The settings for OpenSRF services are maintained in the opensrf.xml XML configuration file. The structure of the XML document consists of a root element <opensrf> containing two child elements:
- The <default> element contains an <apps> element describing all OpenSRF services running on this system — see [serviceRegistration] –, as well as any other arbitrary XML descriptions required for global configuration purposes. For example, Evergreen uses this section for email notification and inter-library patron privacy settings.
- The <hosts> element contains one element per host that participates in this OpenSRF system. Each host element must include an <activeapps> element that lists all of the services to start on this host when the system starts up. Each host element can optionally override any of the default settings.
OpenSRF includes a service named opensrf.settings to provide distributed cached access to the configuration settings with a simple API:
- opensrf.settings.default_config.get accepts zero arguments and returns the complete set of default settings as a JSON document.
- opensrf.settings.host_config.get accepts one argument (hostname) and returns the complete set of settings, as customized for that hostname, as a JSON document.
- opensrf.settings.xpath.get accepts one argument (an XPath expression) and returns the portion of the configuration file that matches the expression as a JSON document.
For example, to determine whether an Evergreen system uses the opt-in support for sharing patron information between libraries, you could either invoke the opensrf.settings.default_config.get method and parse the JSON document to determine the value, or invoke the opensrf.settings.xpath.get method with the XPath /opensrf/default/share/user/opt_in argument to retrieve the value directly.
In practice, OpenSRF includes convenience libraries in all of its client language bindings to simplify access to configuration values. C offers osrfConfig.c, Perl offers OpenSRF::Utils::SettingsClient, Java offers org.opensrf.util.SettingsClient, and Python offers osrf.set. These libraries locally cache the configuration file to avoid network roundtrips for every request and enable the developer to request specific values without having to manually construct XPath expressions.

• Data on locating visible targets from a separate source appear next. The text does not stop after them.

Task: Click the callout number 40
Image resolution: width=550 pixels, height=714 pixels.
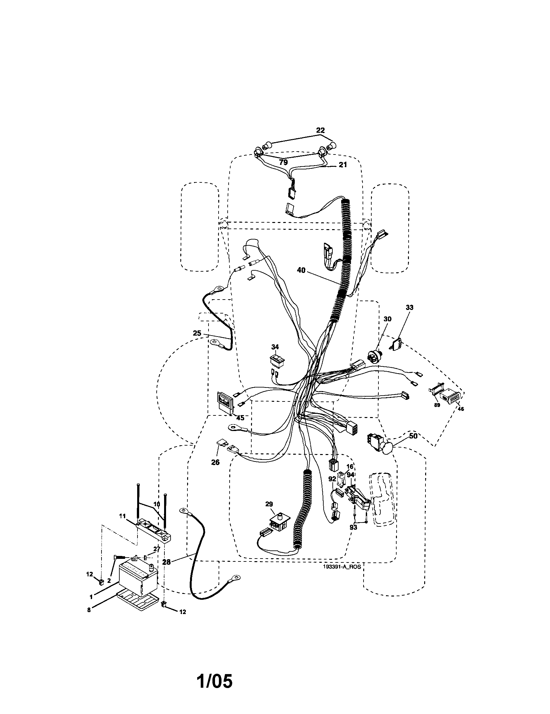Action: [x=301, y=270]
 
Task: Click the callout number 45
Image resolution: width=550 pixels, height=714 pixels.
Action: [x=240, y=418]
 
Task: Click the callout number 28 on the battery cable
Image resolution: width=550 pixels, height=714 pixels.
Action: [x=166, y=561]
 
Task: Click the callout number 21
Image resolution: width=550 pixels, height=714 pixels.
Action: [x=342, y=165]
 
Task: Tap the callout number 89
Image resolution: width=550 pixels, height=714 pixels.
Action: [x=437, y=405]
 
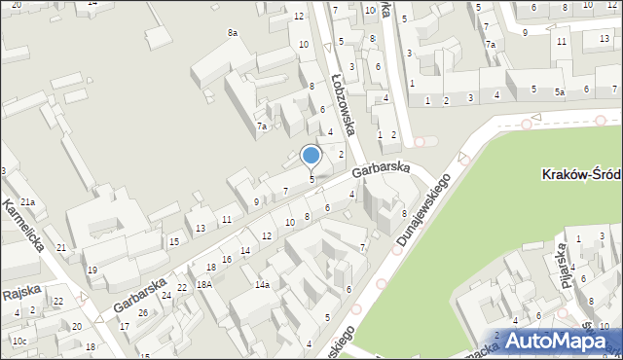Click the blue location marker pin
coord(312,156)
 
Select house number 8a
coord(233,33)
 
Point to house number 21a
coord(29,201)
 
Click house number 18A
coord(203,284)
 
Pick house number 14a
coord(262,284)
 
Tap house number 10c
coord(19,341)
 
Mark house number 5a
coord(560,91)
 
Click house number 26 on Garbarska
coord(143,311)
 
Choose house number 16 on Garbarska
coord(226,259)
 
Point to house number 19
coord(92,270)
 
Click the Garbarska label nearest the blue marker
coord(382,168)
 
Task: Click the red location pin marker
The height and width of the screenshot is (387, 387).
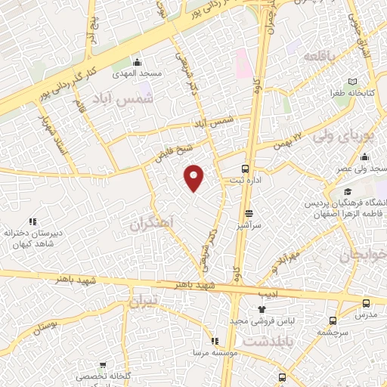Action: (x=194, y=177)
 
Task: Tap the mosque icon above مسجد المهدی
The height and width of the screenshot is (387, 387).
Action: (x=137, y=62)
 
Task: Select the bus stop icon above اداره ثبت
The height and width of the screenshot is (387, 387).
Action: (x=245, y=169)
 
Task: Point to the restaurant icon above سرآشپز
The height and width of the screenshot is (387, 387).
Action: (x=249, y=214)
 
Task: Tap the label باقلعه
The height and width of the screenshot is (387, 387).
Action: (x=319, y=57)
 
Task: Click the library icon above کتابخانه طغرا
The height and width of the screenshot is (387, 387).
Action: (x=352, y=82)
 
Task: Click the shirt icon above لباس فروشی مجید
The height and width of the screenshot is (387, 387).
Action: (x=262, y=308)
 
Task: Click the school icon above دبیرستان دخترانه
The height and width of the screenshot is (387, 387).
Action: (x=32, y=221)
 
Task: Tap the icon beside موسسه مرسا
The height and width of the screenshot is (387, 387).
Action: (x=215, y=341)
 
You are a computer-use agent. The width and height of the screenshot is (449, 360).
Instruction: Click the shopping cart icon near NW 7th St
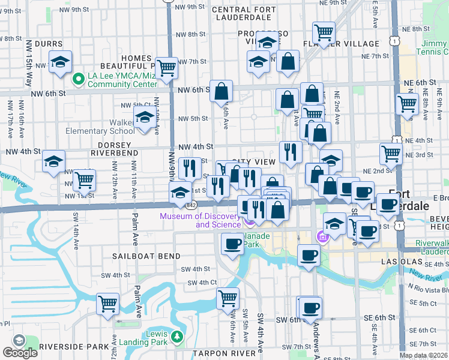[x=167, y=67]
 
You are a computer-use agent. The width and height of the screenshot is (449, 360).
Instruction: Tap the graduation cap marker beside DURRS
[x=60, y=62]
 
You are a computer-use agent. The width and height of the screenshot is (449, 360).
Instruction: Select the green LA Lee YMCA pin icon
[x=77, y=79]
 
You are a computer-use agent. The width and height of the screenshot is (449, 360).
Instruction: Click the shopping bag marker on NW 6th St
[x=221, y=91]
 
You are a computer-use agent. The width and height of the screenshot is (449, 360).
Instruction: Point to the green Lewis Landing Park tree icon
[x=176, y=336]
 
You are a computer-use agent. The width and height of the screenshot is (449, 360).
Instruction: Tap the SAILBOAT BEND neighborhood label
[x=146, y=256]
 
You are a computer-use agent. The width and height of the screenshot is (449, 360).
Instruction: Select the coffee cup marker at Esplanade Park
[x=232, y=243]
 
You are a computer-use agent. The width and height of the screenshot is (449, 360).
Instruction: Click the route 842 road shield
[x=191, y=205]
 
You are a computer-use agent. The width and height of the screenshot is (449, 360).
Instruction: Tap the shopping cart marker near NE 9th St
[x=324, y=31]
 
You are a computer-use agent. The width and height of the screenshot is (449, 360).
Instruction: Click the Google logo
[x=20, y=353]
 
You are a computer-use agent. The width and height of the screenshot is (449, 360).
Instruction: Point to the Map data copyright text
[x=423, y=355]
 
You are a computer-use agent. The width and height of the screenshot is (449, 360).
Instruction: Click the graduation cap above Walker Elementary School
[x=144, y=118]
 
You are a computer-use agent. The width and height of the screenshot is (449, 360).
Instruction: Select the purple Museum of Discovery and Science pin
[x=249, y=223]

Getting under the covers with OpenSRF
Get on the messaging bus – safelyOne of the core innovations of OpenSRF was to use the Extensible Messaging and Presence Protocol (XMPP, more colloquially known as Jabber) as the messaging bus that ties OpenSRF services together across servers. XMPP is an “XML protocol for near-real-time messaging, presence, and request-response services” (http://www.ietf.org/rfc/rfc3920.txt) that OpenSRF relies on to handle most of the complexity of networked communications. OpenSRF requres an XMPP server that supports multiple domains such as ejabberd. Multiple domain support means that a single server can support XMPP virtual hosts with separate sets of users and access privileges per domain. By routing communications through separate public and private XMPP domains, OpenSRF services gain an additional layer of security.

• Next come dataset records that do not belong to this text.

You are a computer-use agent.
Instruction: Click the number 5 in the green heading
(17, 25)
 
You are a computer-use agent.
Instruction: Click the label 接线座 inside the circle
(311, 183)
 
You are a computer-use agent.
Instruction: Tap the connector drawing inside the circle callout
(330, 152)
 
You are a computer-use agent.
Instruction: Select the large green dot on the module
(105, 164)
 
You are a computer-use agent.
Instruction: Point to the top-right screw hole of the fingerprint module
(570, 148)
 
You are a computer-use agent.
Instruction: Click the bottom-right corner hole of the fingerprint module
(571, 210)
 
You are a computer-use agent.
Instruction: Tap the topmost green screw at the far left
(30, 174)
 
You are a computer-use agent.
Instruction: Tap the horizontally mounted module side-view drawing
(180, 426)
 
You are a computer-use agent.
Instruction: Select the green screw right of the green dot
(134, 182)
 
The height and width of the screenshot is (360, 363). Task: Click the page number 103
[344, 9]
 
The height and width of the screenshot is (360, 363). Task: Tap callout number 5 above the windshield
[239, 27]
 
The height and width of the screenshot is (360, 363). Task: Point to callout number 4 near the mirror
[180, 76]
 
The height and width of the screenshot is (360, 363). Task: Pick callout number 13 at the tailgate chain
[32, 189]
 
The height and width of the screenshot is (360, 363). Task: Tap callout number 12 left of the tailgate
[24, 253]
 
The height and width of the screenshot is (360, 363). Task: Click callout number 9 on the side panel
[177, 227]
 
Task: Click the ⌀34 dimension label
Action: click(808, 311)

The OpenSRF installation documentation instructs you to create two separate hostnames (private.localhost and public.localhost) to use as XMPP domains. OpenSRF can control access to its services based on the domain of the client and whether a given service allows access from clients on the public domain. When you start OpenSRF, the first XMPP clients that connect to the XMPP server are the OpenSRF public and private routers. OpenSRF routers maintain a list of available services and connect clients to available services. When an OpenSRF service starts, it establishes a connection to the XMPP server and registers itself with the private router. The OpenSRF configuration contains a list of public OpenSRF services, each of which must also register with the public router.
OpenSRF communication flows over XMPP
In a minimal OpenSRF deployment, two XMPP users named “router” connect to the XMPP server, with one connected to the private XMPP domain and one connected to the public XMPP domain. Similarly, two XMPP users named “opensrf” connect to the XMPP server via the private and public XMPP domains. When an OpenSRF service is started, it uses the “opensrf” XMPP user to advertise its availability with the corresponding router on that XMPP domain; the XMPP server automatically assigns a Jabber ID (JID) based on the client hostname to each service’s listener process and each connected drone process waiting to carry out requests. When an OpenSRF router receives a request to invoke a method on a given service, it connects the requester to the next available listener in the list of registered listeners for that service.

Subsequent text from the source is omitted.